## Supplied data

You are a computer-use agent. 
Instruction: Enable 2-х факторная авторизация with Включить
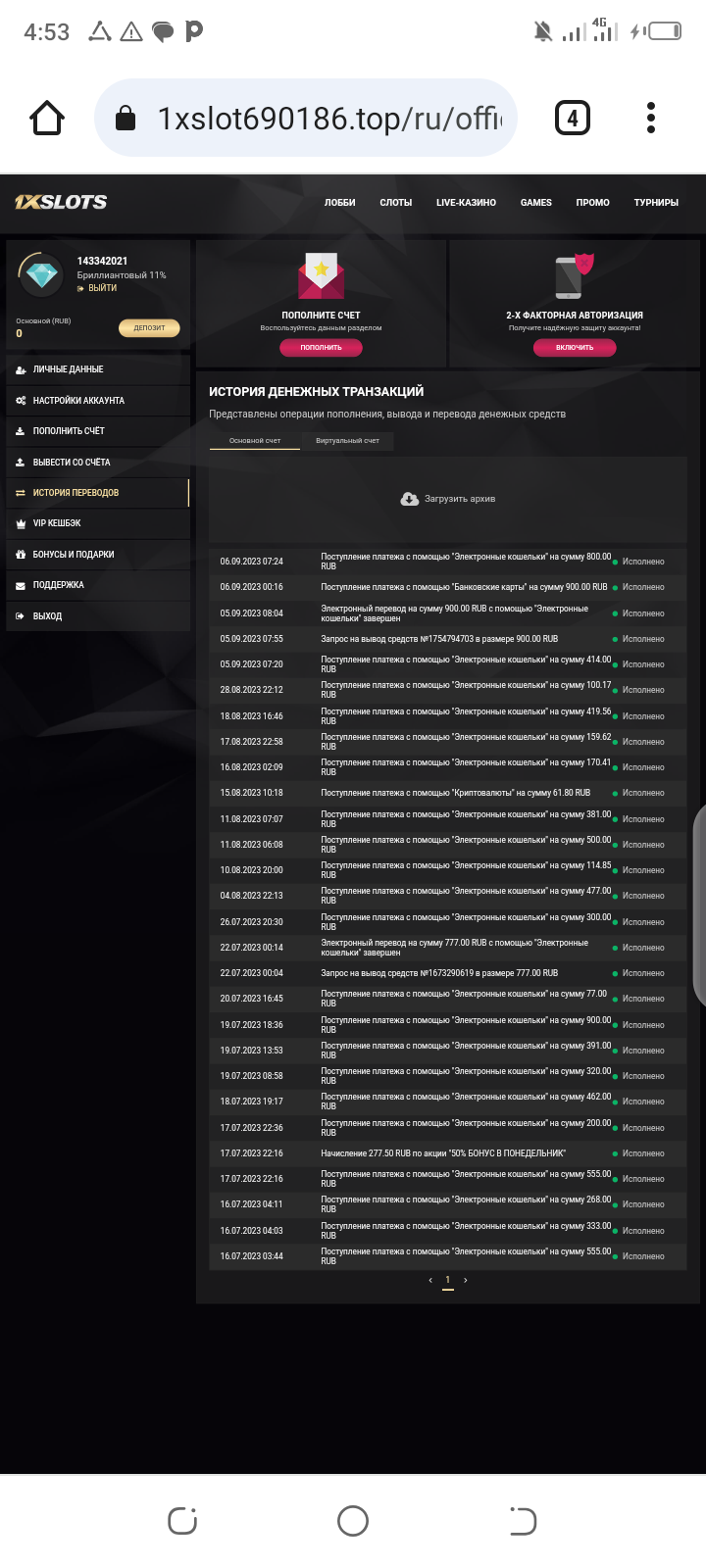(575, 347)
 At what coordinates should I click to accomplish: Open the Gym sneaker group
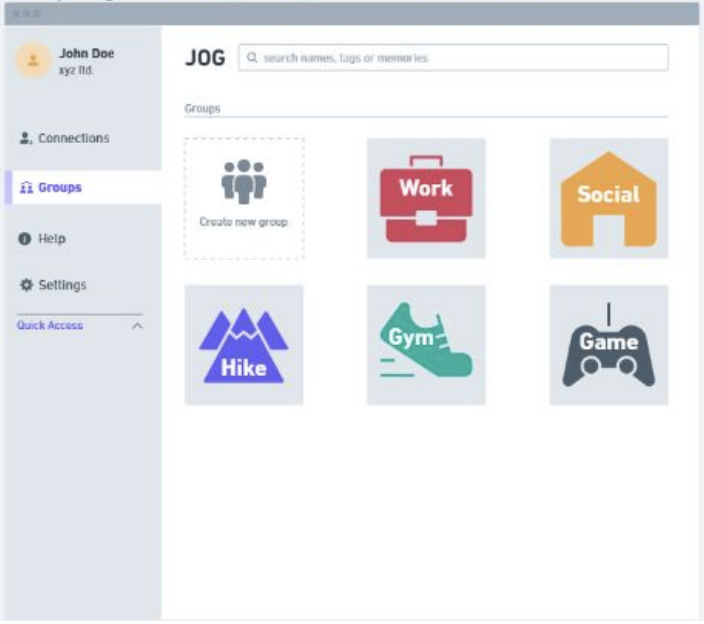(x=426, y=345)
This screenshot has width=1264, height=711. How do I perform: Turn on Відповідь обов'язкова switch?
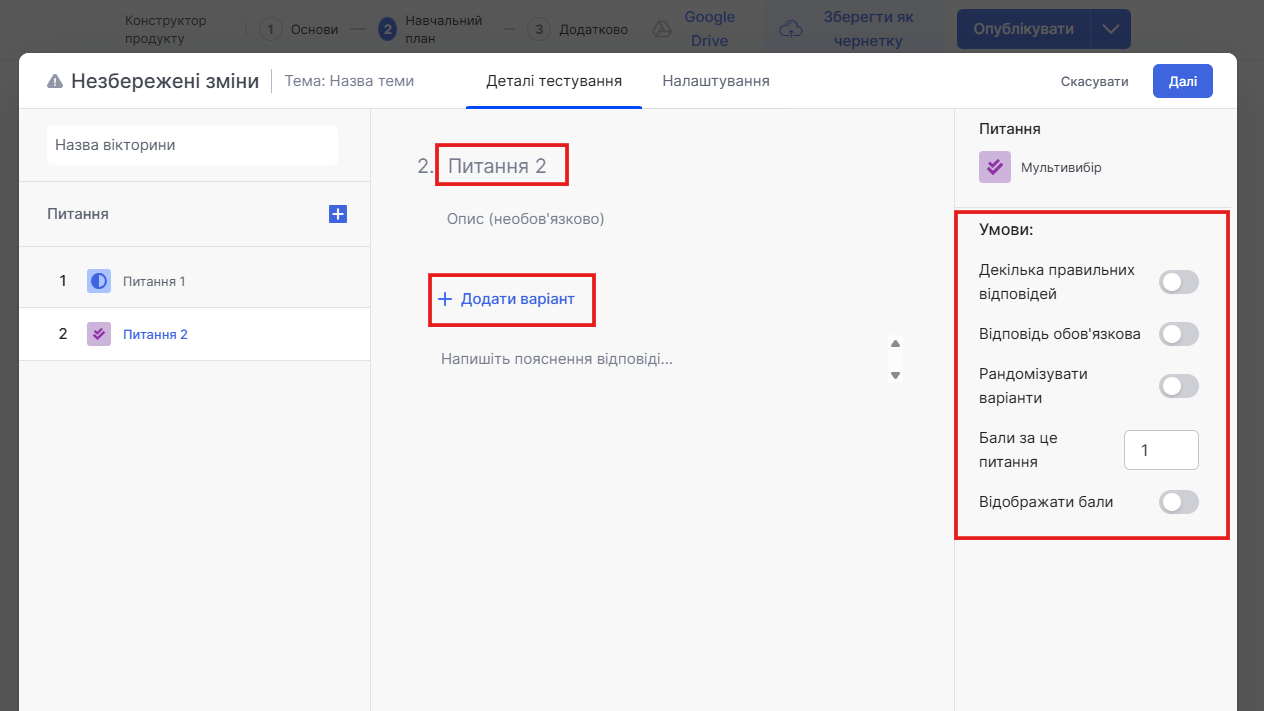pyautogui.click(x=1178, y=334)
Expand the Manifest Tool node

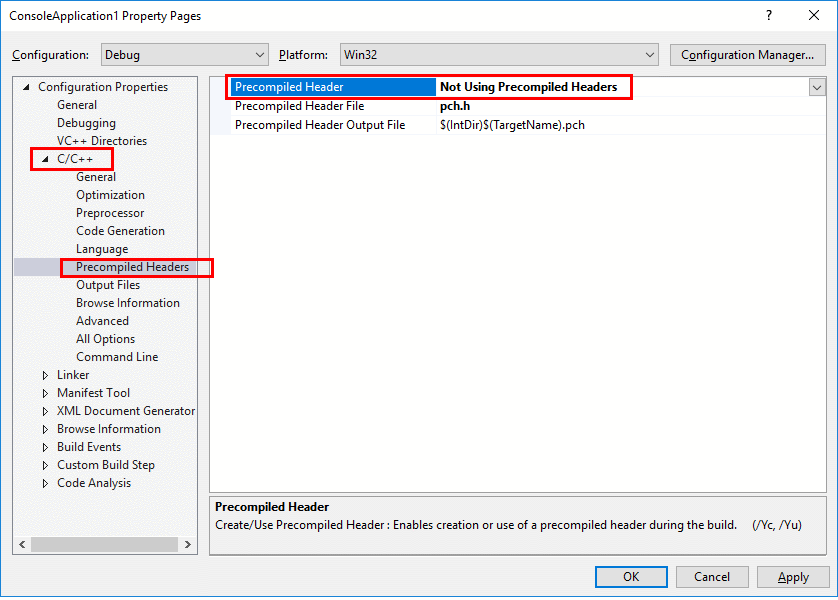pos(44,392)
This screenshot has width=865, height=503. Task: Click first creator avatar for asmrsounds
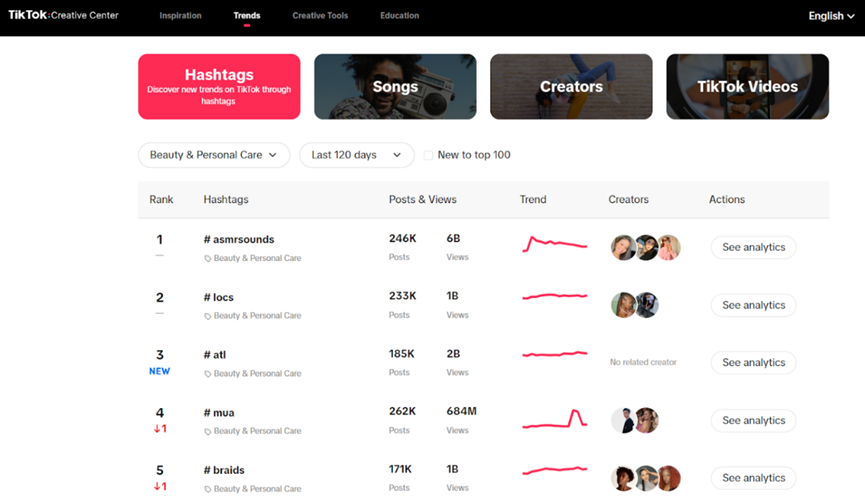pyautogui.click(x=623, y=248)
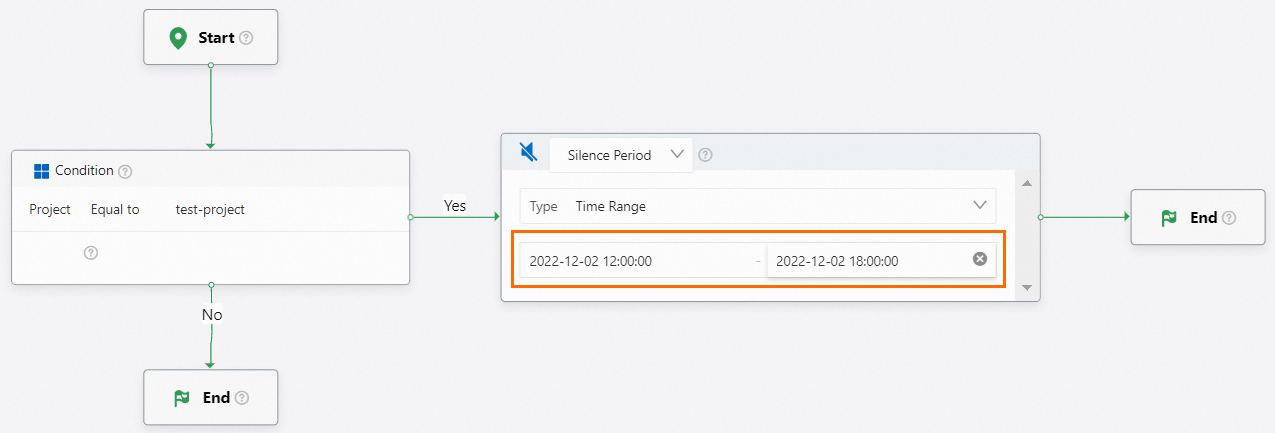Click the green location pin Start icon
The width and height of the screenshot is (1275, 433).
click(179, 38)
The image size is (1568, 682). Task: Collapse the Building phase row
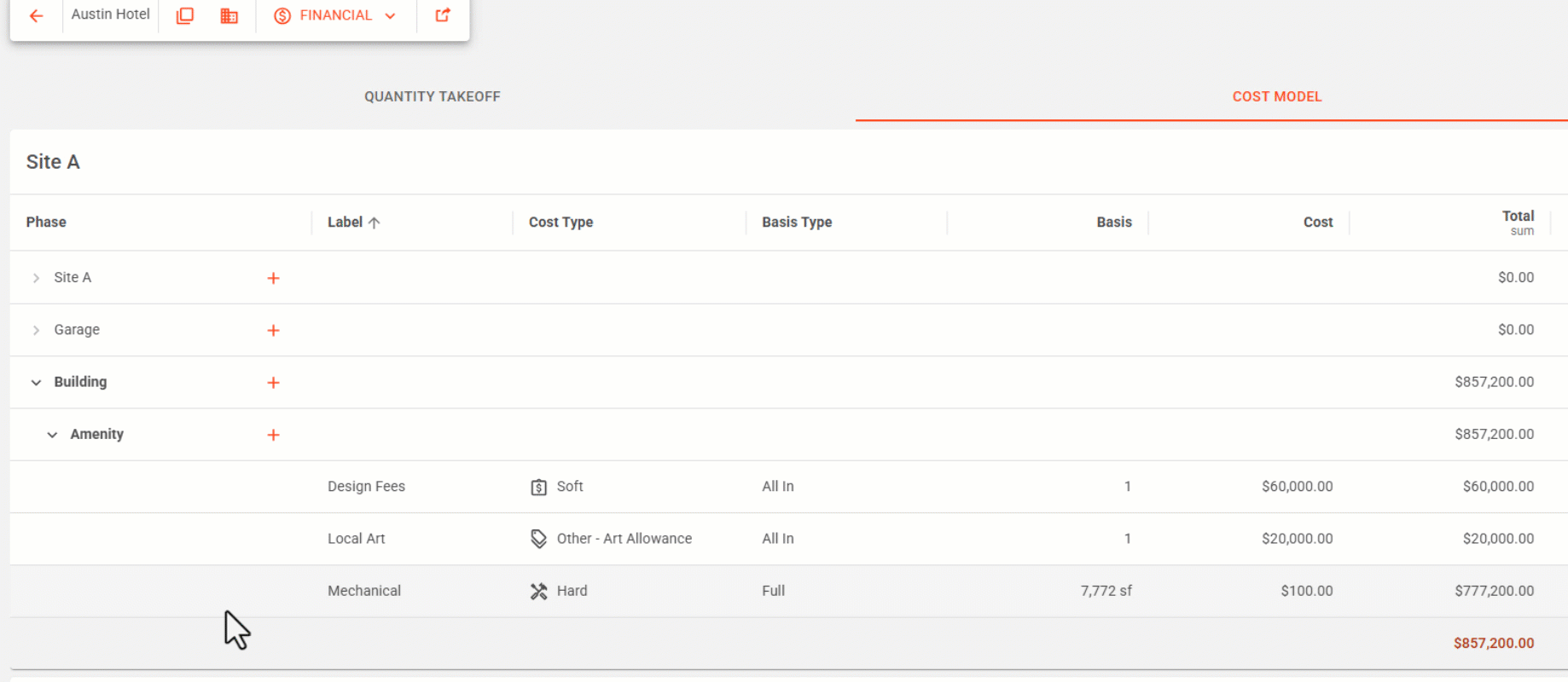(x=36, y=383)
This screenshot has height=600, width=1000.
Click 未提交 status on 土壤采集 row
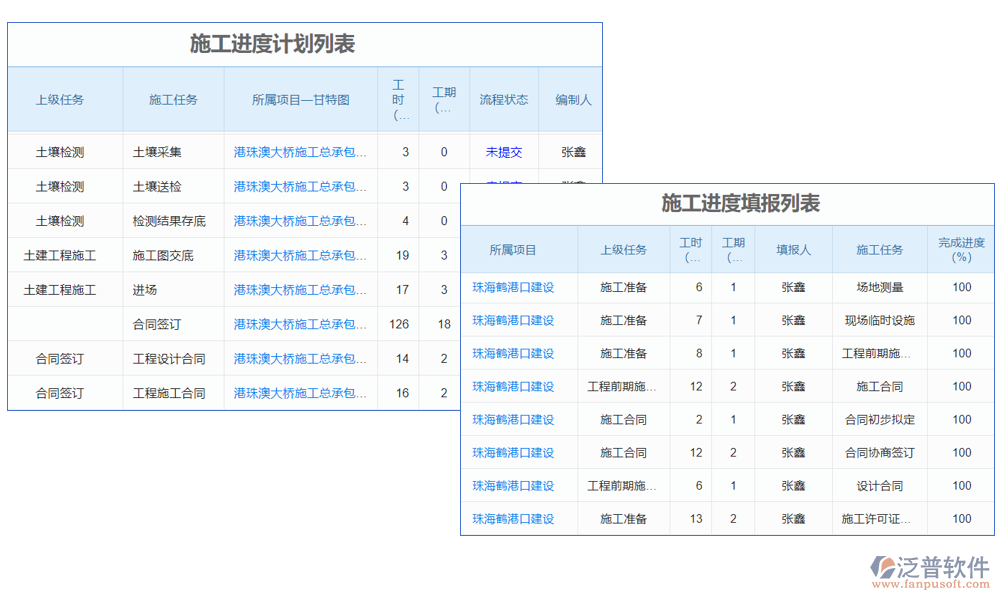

## Work to complete
Word for word, repeat all the data, but not its images.

## Response to this exercise
You are a computer-use agent. 
Instruction: Enable 2-х факторная авторизация with Включить
(575, 347)
 At what coordinates should I click to accomplish: Open the Gym sneaker group
(x=426, y=345)
This screenshot has width=1264, height=711. How do I perform: Turn on Відповідь обов'язкова switch?
pyautogui.click(x=1178, y=334)
Expand the Manifest Tool node

pos(44,392)
This screenshot has width=865, height=503. Task: Click first creator avatar for asmrsounds
pyautogui.click(x=623, y=248)
Click the green location pin Start icon
The width and height of the screenshot is (1275, 433).
click(179, 38)
The image size is (1568, 682). Task: Collapse the Building phase row
(x=36, y=383)
This screenshot has height=600, width=1000.
Click 未提交 status on 土壤采集 row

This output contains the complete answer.